Skip pictures in the listing below; copy exactly the lines from the one with "Instruction: Click the" through the one with "Click the Find in Options field", inclusive.
[INPUT DATA]
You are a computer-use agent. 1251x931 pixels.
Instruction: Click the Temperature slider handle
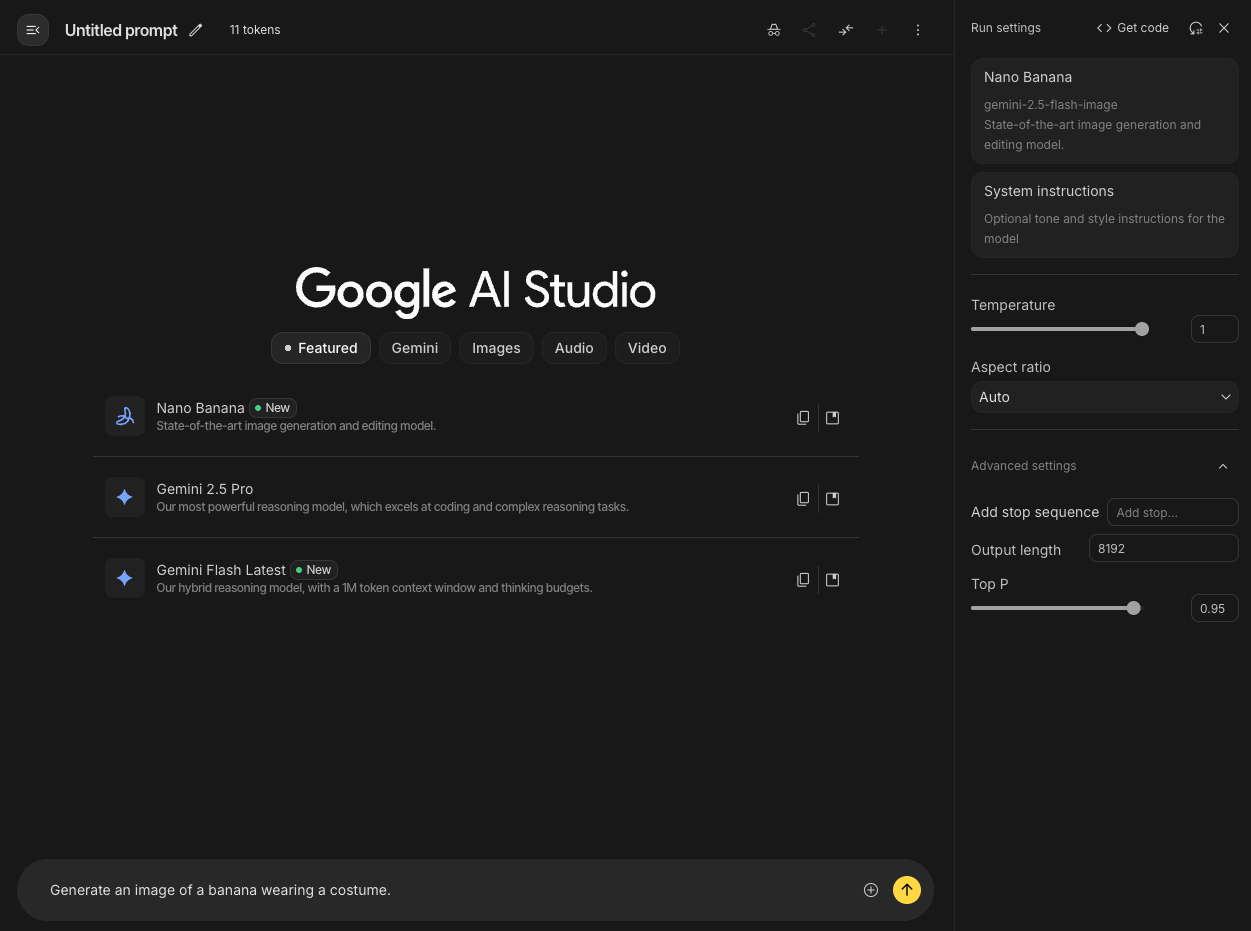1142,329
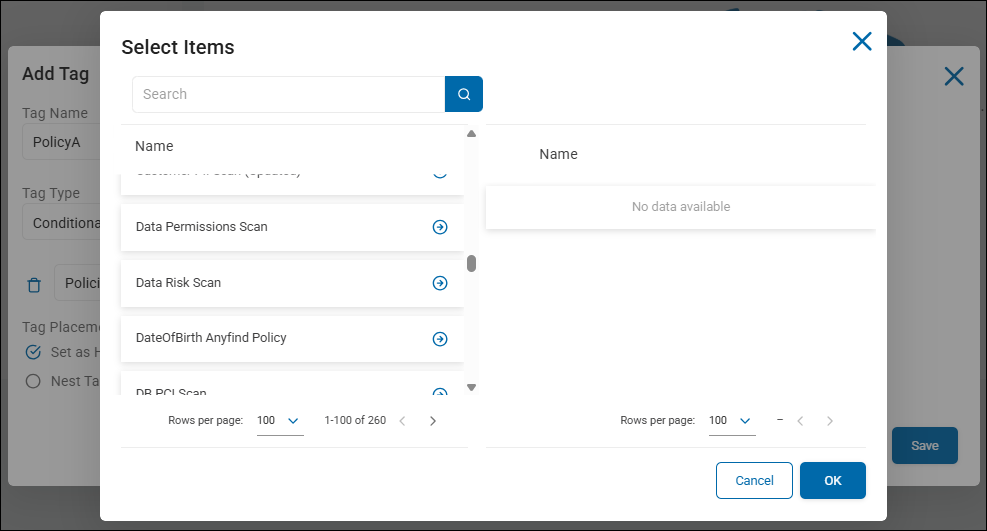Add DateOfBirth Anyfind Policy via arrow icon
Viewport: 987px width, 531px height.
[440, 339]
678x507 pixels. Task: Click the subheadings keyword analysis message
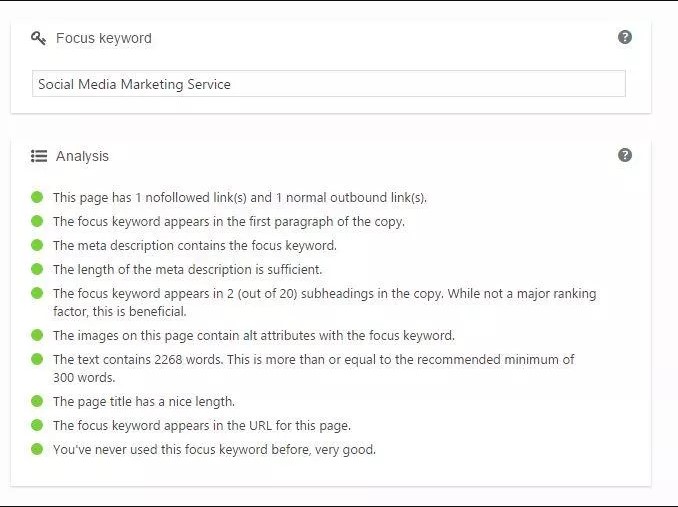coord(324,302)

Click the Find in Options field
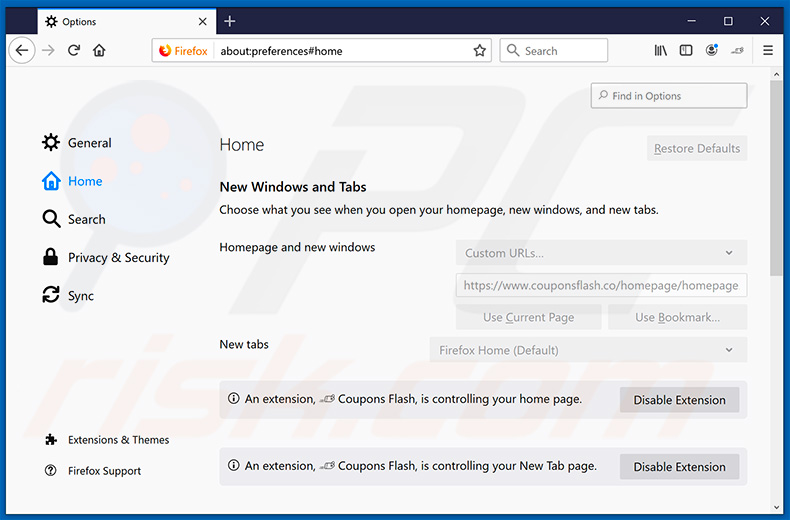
[/INPUT DATA]
[INPUT DATA]
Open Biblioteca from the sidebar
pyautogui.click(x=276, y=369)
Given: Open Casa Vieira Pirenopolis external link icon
[/INPUT DATA]
[INPUT DATA]
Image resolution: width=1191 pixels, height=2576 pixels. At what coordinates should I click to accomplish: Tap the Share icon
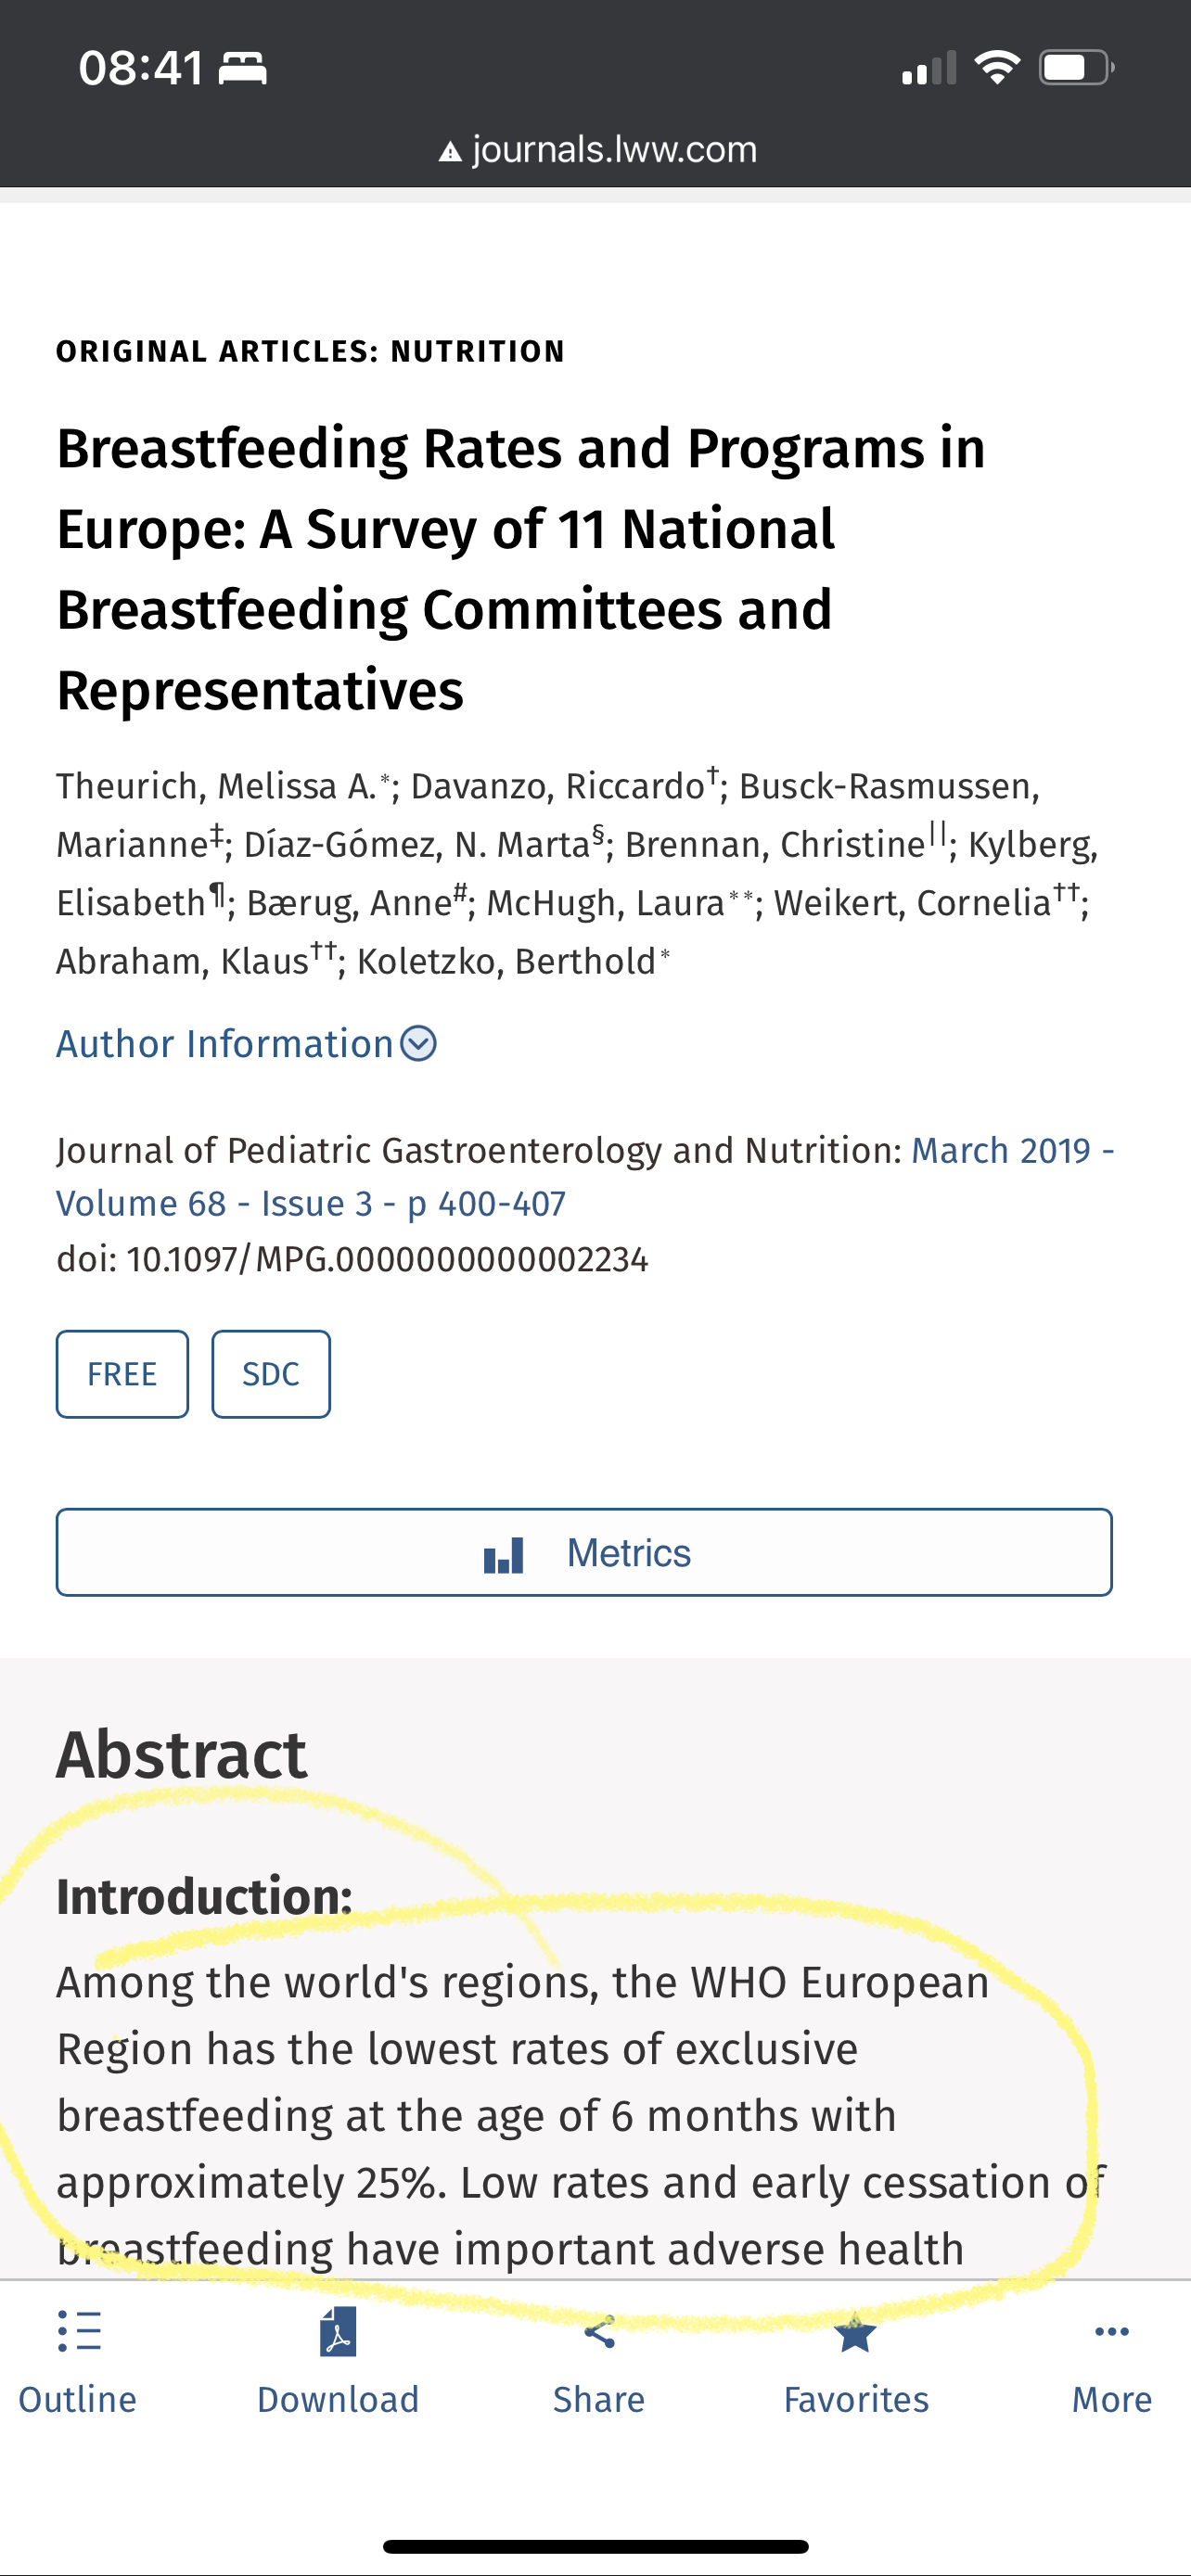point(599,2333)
[/INPUT DATA]
### RESPONSE TO THIS EXERCISE
Instruction: Click the Temperature slider handle
1142,329
Add DateOfBirth Anyfind Policy via arrow icon
Viewport: 987px width, 531px height.
[440, 339]
678x507 pixels. Task: Click the subheadings keyword analysis message
coord(324,302)

Click the Find in Options field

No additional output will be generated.